## What is required
Reproduce the following records verbatim, starting at the line that contains "1400x700 pixels. How" and ending at the line that contains "Action: point(1258,718)", both lines included.

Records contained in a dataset
########################################

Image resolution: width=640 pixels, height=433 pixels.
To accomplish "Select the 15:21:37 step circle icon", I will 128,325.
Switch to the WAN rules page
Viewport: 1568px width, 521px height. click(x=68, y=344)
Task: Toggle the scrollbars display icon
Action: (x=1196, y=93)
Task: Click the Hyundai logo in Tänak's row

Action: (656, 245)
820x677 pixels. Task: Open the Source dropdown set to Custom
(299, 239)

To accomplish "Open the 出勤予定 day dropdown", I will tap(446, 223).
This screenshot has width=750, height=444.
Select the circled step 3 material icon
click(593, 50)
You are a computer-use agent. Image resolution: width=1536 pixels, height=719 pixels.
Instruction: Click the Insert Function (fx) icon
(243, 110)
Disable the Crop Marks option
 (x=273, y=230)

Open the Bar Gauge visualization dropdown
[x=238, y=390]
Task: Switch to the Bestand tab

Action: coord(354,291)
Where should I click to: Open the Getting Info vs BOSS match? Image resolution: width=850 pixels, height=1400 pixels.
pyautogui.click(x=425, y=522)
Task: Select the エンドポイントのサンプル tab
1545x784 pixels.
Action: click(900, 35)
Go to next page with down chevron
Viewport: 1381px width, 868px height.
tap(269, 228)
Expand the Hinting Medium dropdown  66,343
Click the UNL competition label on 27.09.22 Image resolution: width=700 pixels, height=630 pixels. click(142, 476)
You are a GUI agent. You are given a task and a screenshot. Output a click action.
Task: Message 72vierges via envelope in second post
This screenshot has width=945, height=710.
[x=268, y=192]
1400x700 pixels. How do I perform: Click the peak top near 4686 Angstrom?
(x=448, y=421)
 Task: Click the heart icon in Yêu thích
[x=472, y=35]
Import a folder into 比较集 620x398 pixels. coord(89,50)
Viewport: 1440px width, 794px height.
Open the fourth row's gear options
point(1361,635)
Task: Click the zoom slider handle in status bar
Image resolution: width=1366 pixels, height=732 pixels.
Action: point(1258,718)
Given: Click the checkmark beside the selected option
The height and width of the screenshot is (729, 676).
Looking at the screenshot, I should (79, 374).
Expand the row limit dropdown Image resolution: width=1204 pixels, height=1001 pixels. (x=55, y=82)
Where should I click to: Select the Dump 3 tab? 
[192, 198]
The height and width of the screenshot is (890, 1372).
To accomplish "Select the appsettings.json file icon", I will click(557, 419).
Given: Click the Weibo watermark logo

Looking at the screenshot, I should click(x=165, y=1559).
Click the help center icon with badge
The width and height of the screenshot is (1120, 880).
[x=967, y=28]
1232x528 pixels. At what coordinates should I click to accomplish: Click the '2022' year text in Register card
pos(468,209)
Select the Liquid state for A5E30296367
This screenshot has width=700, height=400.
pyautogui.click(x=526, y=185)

########################################

## Response to the task
1400x700 pixels. How do I perform: Click the peak top near 4686 Angstrom?
(x=448, y=421)
 Task: Click the heart icon in Yêu thích
[x=472, y=35]
Import a folder into 比较集 620x398 pixels. coord(89,50)
Viewport: 1440px width, 794px height.
Open the fourth row's gear options
point(1361,635)
Task: Click the zoom slider handle in status bar
Image resolution: width=1366 pixels, height=732 pixels.
Action: point(1258,718)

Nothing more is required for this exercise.